I think the first example of this was indeed a set of equations that were supposed to model weather. Anyway, the story is covered in James Gleick’s book *Chaos*.
bob.murphy.ancapParticipantHi John,
As you can imagine, Marx wrote a bunch of stuff, ranging from the theoretical analysis of a market economy to the (alleged) historical laws showcasing the impending socialism to practical proposals in the meantime, to make things better for workers. I do not claim to be an expert on his thought.
In some places, Marx argues that socialism/communism won’t come until capitalism has been completely developed and then falls away because of its internal contradictions. This is why Mises says that to be consistent, Marxists should embrace laissez-faire.
However, as I’m sure you know, in the Communist Manifesto, Marx & Engels give a laundry list of State interventions into the economy (many of which we already have!).
I found this article saying that Marx apparently chided another socialist of his day, for arguing that raising the pay of workers would reduce employment. Marx (assuming the author is correctly paraphrasing him) argued that it was more complicated than that, and so perhaps Marx would support minimum wage laws.
I don’t think we can argue that Greece is socialist/communist. I am more sympathetic to the claim that Venezuela is, since the government there (under Chavez and Maduro) has taken so much control of the economy. If you refer to the tweet I mentioned in the other thread, I also show that Venezuela is literally the 2nd from bottom in Heritage Foundation’s latest ranking of Economic Freedom.
bob.murphy.ancapParticipantHi John,
People on the right (referring to “socialist welfare states in Europe”) are partly responsible for this myth too, but it’s really crazy for Bernie (or Ocasio-Cortez) to be citing Denmark et al. as examples of socialism at work. I actually had a tweet on this just today, showing how Denmark and Sweden rank higher on Heritage Foundation’s Economic Freedom Index than the U.S. does.

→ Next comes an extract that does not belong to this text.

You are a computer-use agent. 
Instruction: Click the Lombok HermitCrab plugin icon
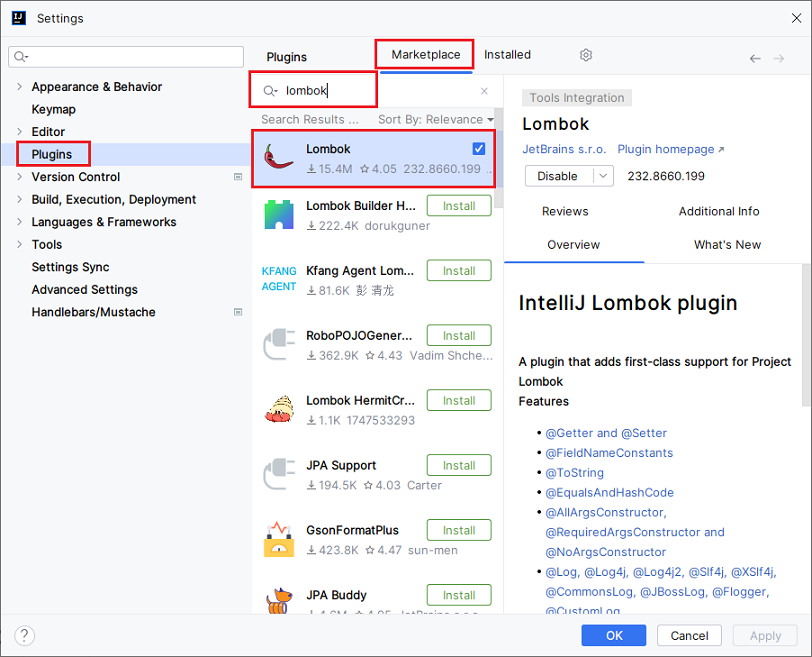278,410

bob.murphy.ancapParticipantOK great! Let me know if you have any further questions.
bob.murphy.ancapParticipantpacopasa,
I’ll let DJ speak for himself, but my hunch is that he isn’t denying the obvious proposition that “Production must precede exchange.” Rather, I think he is arguing that modern-day fans of Say are conceding too much / distorting his message when they try to “fix” it with truisms that make Say sound simplistic.